The response must reproduce every record below without alteration.

──────────────────────────────

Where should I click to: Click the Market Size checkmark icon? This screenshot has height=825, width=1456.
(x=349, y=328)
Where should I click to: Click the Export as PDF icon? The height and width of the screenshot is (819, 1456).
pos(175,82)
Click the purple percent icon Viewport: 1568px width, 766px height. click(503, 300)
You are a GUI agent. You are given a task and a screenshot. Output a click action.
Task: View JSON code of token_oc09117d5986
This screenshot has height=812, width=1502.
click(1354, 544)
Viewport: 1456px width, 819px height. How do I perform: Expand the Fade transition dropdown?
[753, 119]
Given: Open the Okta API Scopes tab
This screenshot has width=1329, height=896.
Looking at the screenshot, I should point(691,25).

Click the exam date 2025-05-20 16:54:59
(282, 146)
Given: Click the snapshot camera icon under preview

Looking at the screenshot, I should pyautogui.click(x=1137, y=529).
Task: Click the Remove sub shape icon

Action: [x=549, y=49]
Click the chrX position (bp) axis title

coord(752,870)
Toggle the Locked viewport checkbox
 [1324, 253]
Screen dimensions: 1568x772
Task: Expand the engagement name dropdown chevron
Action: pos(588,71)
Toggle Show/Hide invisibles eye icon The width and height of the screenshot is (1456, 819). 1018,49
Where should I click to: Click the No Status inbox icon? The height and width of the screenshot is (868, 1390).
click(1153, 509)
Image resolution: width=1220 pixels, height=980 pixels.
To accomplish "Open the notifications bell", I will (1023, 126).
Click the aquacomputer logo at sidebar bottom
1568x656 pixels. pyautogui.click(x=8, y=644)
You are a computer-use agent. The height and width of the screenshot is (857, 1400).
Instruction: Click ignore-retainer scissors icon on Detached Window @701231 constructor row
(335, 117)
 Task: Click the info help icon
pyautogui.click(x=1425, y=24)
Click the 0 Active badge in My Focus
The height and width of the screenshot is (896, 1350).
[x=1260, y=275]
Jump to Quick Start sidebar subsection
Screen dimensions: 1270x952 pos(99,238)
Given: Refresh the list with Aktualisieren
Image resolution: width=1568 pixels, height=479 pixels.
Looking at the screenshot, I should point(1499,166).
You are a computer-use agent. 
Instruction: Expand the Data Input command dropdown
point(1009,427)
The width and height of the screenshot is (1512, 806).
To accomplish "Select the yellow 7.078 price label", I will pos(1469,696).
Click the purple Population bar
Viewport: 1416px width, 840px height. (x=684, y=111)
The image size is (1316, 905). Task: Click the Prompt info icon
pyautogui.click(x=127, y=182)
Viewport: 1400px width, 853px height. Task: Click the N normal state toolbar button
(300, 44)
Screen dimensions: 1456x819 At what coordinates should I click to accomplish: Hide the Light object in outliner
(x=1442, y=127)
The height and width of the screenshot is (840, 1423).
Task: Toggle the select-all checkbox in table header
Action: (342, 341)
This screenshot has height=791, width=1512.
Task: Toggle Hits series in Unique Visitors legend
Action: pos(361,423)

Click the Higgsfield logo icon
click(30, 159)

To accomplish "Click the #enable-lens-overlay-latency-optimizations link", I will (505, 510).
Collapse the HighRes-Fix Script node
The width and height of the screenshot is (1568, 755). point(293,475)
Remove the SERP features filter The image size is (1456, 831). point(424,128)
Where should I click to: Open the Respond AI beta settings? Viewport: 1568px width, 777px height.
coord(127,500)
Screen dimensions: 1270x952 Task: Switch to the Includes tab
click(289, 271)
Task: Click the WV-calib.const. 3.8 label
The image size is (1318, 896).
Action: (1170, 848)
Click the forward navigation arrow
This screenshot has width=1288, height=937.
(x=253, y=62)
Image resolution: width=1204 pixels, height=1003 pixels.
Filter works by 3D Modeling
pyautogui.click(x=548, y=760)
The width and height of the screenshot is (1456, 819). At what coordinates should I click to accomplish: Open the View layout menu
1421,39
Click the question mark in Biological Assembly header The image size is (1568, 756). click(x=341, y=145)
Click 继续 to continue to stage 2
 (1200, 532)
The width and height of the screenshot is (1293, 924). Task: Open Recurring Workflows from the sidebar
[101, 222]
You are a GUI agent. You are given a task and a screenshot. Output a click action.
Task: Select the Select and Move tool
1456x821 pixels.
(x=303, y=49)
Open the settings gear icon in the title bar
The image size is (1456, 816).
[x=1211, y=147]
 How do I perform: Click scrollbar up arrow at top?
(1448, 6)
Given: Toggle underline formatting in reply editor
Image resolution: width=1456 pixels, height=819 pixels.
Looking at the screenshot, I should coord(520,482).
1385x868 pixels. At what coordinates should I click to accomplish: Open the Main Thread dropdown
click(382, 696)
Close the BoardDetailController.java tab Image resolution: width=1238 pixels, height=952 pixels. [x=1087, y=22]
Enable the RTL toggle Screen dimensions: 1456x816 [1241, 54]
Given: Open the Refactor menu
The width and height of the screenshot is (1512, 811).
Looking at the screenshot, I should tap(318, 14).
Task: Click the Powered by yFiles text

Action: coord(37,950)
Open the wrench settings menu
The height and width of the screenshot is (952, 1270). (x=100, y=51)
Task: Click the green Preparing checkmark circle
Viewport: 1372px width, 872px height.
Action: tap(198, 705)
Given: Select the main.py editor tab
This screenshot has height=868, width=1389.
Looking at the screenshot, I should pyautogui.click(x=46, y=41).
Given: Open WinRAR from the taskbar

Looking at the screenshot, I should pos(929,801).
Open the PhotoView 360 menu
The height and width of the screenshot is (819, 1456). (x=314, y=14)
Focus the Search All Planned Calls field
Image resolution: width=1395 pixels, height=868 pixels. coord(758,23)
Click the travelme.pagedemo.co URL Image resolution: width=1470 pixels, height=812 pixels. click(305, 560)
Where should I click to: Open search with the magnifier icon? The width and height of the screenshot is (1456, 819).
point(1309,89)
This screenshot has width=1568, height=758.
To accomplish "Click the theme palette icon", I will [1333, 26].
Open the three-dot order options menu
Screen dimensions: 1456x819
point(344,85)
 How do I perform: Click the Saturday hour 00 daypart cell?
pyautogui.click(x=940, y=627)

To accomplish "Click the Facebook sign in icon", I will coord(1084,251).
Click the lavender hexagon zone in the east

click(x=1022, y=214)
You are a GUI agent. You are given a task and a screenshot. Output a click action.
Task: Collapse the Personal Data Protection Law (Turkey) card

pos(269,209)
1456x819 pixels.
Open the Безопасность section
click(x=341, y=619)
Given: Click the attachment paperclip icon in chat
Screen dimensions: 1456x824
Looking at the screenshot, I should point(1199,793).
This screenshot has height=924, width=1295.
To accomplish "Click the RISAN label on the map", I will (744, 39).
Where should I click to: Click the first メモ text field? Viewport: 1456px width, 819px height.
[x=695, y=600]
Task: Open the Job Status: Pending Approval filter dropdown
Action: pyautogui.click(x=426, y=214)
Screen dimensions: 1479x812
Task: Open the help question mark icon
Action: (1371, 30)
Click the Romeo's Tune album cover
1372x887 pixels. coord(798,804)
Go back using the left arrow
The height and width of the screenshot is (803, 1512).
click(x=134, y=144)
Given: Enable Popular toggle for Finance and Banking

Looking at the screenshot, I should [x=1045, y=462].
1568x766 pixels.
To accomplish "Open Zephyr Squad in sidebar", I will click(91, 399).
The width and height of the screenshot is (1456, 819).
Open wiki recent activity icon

──────────────────────────────

§ EXERCISE SOLUTION
Where should I click to: Click the Market Size checkmark icon? This screenshot has height=825, width=1456.
(x=349, y=328)
Where should I click to: Click the Export as PDF icon? The height and width of the screenshot is (819, 1456).
pos(175,82)
Click the purple percent icon Viewport: 1568px width, 766px height. click(503, 300)
You are a GUI agent. You are given a task and a screenshot. Output a click action.
Task: View JSON code of token_oc09117d5986
This screenshot has height=812, width=1502.
click(1354, 544)
Viewport: 1456px width, 819px height. How do I perform: Expand the Fade transition dropdown?
[753, 119]
Given: Open the Okta API Scopes tab
This screenshot has width=1329, height=896.
Looking at the screenshot, I should point(691,25).

Click the exam date 2025-05-20 16:54:59
(282, 146)
Given: Click the snapshot camera icon under preview

Looking at the screenshot, I should pyautogui.click(x=1137, y=529).
Task: Click the Remove sub shape icon

Action: [x=549, y=49]
Click the chrX position (bp) axis title

coord(752,870)
Toggle the Locked viewport checkbox
 [1324, 253]
Screen dimensions: 1568x772
Task: Expand the engagement name dropdown chevron
Action: pos(588,71)
Toggle Show/Hide invisibles eye icon The width and height of the screenshot is (1456, 819). 1018,49
Where should I click to: Click the No Status inbox icon? The height and width of the screenshot is (868, 1390).
click(1153, 509)
Image resolution: width=1220 pixels, height=980 pixels.
To accomplish "Open the notifications bell", I will (1023, 126).
Click the aquacomputer logo at sidebar bottom
1568x656 pixels. pyautogui.click(x=8, y=644)
You are a computer-use agent. The height and width of the screenshot is (857, 1400).
Instruction: Click ignore-retainer scissors icon on Detached Window @701231 constructor row
(335, 117)
 Task: Click the info help icon
pyautogui.click(x=1425, y=24)
Click the 0 Active badge in My Focus
The height and width of the screenshot is (896, 1350).
[x=1260, y=275]
Jump to Quick Start sidebar subsection
Screen dimensions: 1270x952 pos(99,238)
Given: Refresh the list with Aktualisieren
Image resolution: width=1568 pixels, height=479 pixels.
Looking at the screenshot, I should point(1499,166).
You are a computer-use agent. 
Instruction: Expand the Data Input command dropdown
point(1009,427)
The width and height of the screenshot is (1512, 806).
To accomplish "Select the yellow 7.078 price label", I will pos(1469,696).
Click the purple Population bar
Viewport: 1416px width, 840px height. (x=684, y=111)
The image size is (1316, 905). Task: Click the Prompt info icon
pyautogui.click(x=127, y=182)
Viewport: 1400px width, 853px height. Task: Click the N normal state toolbar button
(300, 44)
Screen dimensions: 1456x819 At what coordinates should I click to accomplish: Hide the Light object in outliner
(x=1442, y=127)
The height and width of the screenshot is (840, 1423).
Task: Toggle the select-all checkbox in table header
Action: (342, 341)
This screenshot has height=791, width=1512.
Task: Toggle Hits series in Unique Visitors legend
Action: pos(361,423)

Click the Higgsfield logo icon
click(30, 159)

To accomplish "Click the #enable-lens-overlay-latency-optimizations link", I will (505, 510).
Collapse the HighRes-Fix Script node
The width and height of the screenshot is (1568, 755). point(293,475)
Remove the SERP features filter The image size is (1456, 831). point(424,128)
Where should I click to: Open the Respond AI beta settings? Viewport: 1568px width, 777px height.
coord(127,500)
Screen dimensions: 1270x952 Task: Switch to the Includes tab
click(289, 271)
Task: Click the WV-calib.const. 3.8 label
The image size is (1318, 896).
Action: (1170, 848)
Click the forward navigation arrow
This screenshot has width=1288, height=937.
(x=253, y=62)
Image resolution: width=1204 pixels, height=1003 pixels.
Filter works by 3D Modeling
pyautogui.click(x=548, y=760)
The width and height of the screenshot is (1456, 819). At what coordinates should I click to accomplish: Open the View layout menu
1421,39
Click the question mark in Biological Assembly header The image size is (1568, 756). click(x=341, y=145)
Click 继续 to continue to stage 2
 (1200, 532)
The width and height of the screenshot is (1293, 924). Task: Open Recurring Workflows from the sidebar
[101, 222]
You are a GUI agent. You are given a task and a screenshot. Output a click action.
Task: Select the Select and Move tool
1456x821 pixels.
(x=303, y=49)
Open the settings gear icon in the title bar
The image size is (1456, 816).
[x=1211, y=147]
 How do I perform: Click scrollbar up arrow at top?
(1448, 6)
Given: Toggle underline formatting in reply editor
Image resolution: width=1456 pixels, height=819 pixels.
Looking at the screenshot, I should coord(520,482).
1385x868 pixels. At what coordinates should I click to accomplish: Open the Main Thread dropdown
click(382, 696)
Close the BoardDetailController.java tab Image resolution: width=1238 pixels, height=952 pixels. [x=1087, y=22]
Enable the RTL toggle Screen dimensions: 1456x816 [1241, 54]
Given: Open the Refactor menu
The width and height of the screenshot is (1512, 811).
Looking at the screenshot, I should tap(318, 14).
Task: Click the Powered by yFiles text

Action: coord(37,950)
Open the wrench settings menu
The height and width of the screenshot is (952, 1270). (x=100, y=51)
Task: Click the green Preparing checkmark circle
Viewport: 1372px width, 872px height.
Action: tap(198, 705)
Given: Select the main.py editor tab
This screenshot has height=868, width=1389.
Looking at the screenshot, I should pyautogui.click(x=46, y=41).
Given: Open WinRAR from the taskbar

Looking at the screenshot, I should pos(929,801).
Open the PhotoView 360 menu
The height and width of the screenshot is (819, 1456). (x=314, y=14)
Focus the Search All Planned Calls field
Image resolution: width=1395 pixels, height=868 pixels. coord(758,23)
Click the travelme.pagedemo.co URL Image resolution: width=1470 pixels, height=812 pixels. click(305, 560)
Where should I click to: Open search with the magnifier icon? The width and height of the screenshot is (1456, 819).
point(1309,89)
This screenshot has width=1568, height=758.
To accomplish "Click the theme palette icon", I will [1333, 26].
Open the three-dot order options menu
Screen dimensions: 1456x819
point(344,85)
 How do I perform: Click the Saturday hour 00 daypart cell?
pyautogui.click(x=940, y=627)

To accomplish "Click the Facebook sign in icon", I will coord(1084,251).
Click the lavender hexagon zone in the east

click(x=1022, y=214)
You are a GUI agent. You are given a task and a screenshot. Output a click action.
Task: Collapse the Personal Data Protection Law (Turkey) card

pos(269,209)
1456x819 pixels.
Open the Безопасность section
click(x=341, y=619)
Given: Click the attachment paperclip icon in chat
Screen dimensions: 1456x824
Looking at the screenshot, I should point(1199,793).
This screenshot has height=924, width=1295.
To accomplish "Click the RISAN label on the map", I will (744, 39).
Where should I click to: Click the first メモ text field? Viewport: 1456px width, 819px height.
[x=695, y=600]
Task: Open the Job Status: Pending Approval filter dropdown
Action: pyautogui.click(x=426, y=214)
Screen dimensions: 1479x812
Task: Open the help question mark icon
Action: (1371, 30)
Click the Romeo's Tune album cover
1372x887 pixels. coord(798,804)
Go back using the left arrow
The height and width of the screenshot is (803, 1512).
click(x=134, y=144)
Given: Enable Popular toggle for Finance and Banking

Looking at the screenshot, I should [x=1045, y=462].
1568x766 pixels.
To accomplish "Open Zephyr Squad in sidebar", I will click(91, 399).
The width and height of the screenshot is (1456, 819).
Open wiki recent activity icon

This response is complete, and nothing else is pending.